#### Text segment:
This, too, must be said. I am conscious that in light of the view that we take here, the handwriting is on the wall that a kind of hydraulic pressure will generate economic disasters in companies whose financial circumstances are similar to Unity and Barnes and Tucker. Without additional and more realistic Congressional intervention, we may see a phenomenon of the "last man standing," as companies disappear from the economic scene and responsibility for paying benefits shifts to surviving companies. If this case is any example and a forerunner of things to come, the operation of the present statutory solution to the vexing health benefit problem of retirees and their dependents may serve as a full employment program for bankruptcy lawyers of companies unable to make prescribed payments. Sadly, I do not believe that this statement is an argumentum ad terrorem.

I join in the judgment of the court.

 1

The law also provides that SOs must pay an additional amount, proportional to the number of initial assignments, to provide coverage for orphaned retirees. However, it has apparently not proven necessary to assign SOs responsibility for orphaned retirees because of the availability of other funding sources. See Eastern, 118 S. Ct. at 2142 n. 3 (plurality)

#### Task prompt:
In the court opinion excerpt, who might the present statutory solution become a full employment program for? The material has no connection to the court opinion excerpt.

#### Given information:
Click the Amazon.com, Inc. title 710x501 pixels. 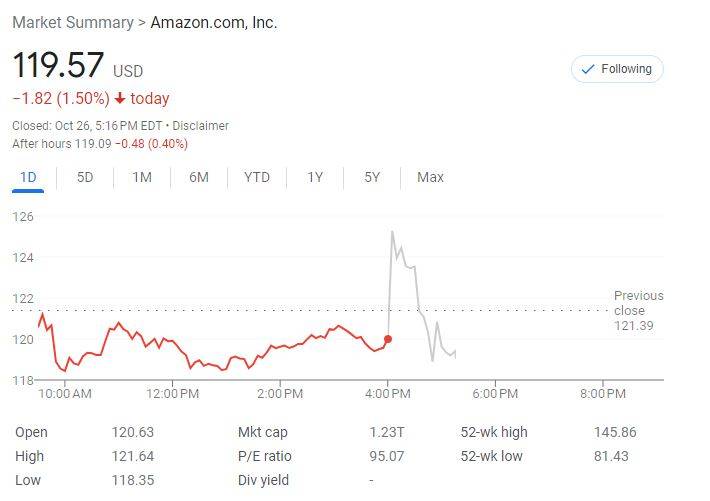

#### Worked solution:
Bankruptcy lawyers of companies unable to make prescribed payments.